[Material to process]:
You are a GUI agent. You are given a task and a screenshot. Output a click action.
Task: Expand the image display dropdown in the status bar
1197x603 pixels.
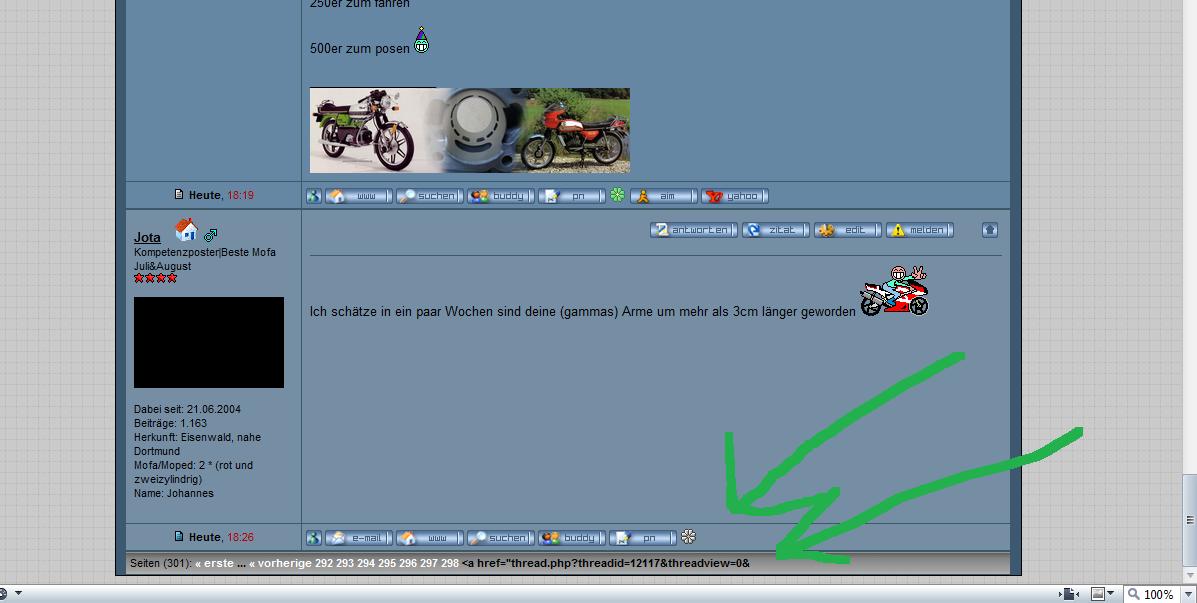click(1109, 594)
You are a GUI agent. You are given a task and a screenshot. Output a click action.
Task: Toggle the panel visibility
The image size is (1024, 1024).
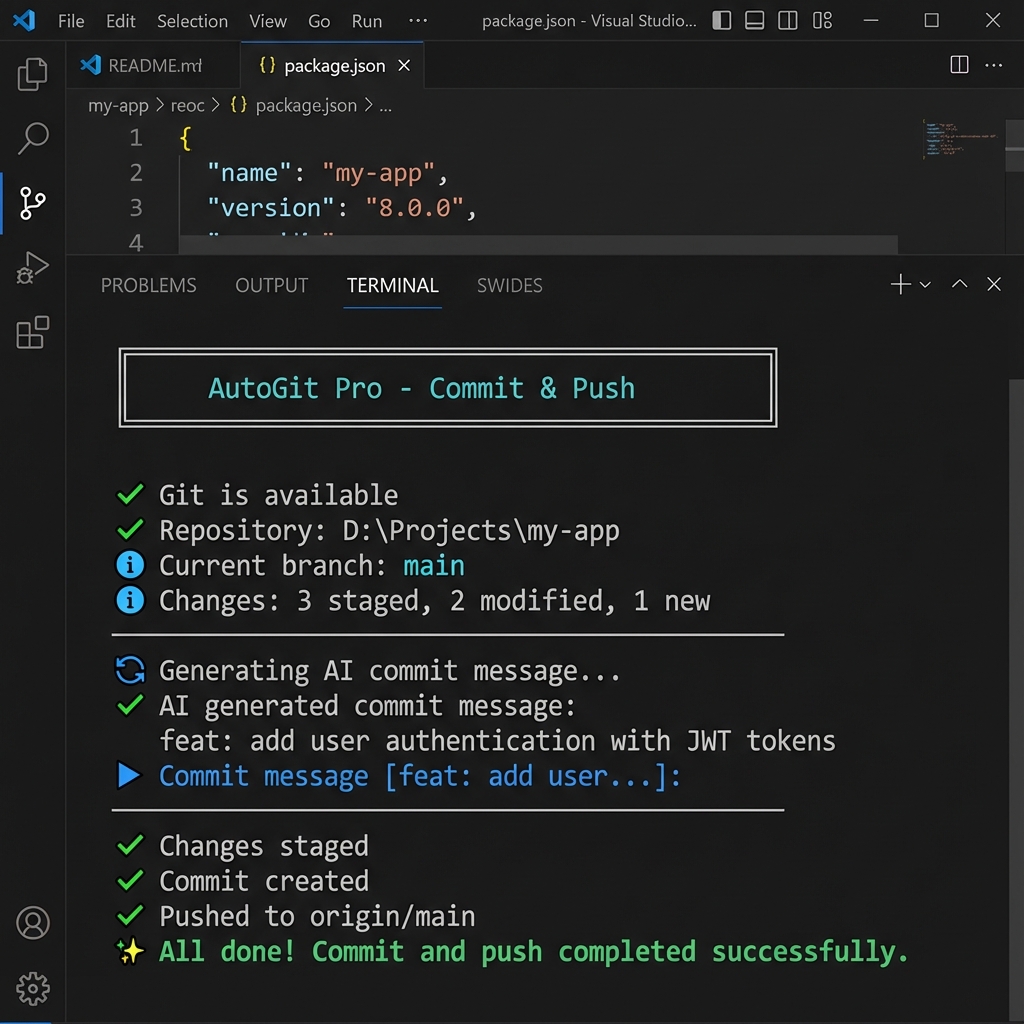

[Directions for this task]:
Pictures are to be left out when the entries above are repeated exactly.

[Solution]:
You are a GUI agent. You are given a task and a screenshot. Output a click action.
Task: Expand the image display dropdown in the status bar
1197x603 pixels.
click(1109, 594)
You are a GUI agent. You are given a task and a screenshot. Output a click action.
Task: Toggle the panel visibility
The image size is (1024, 1024).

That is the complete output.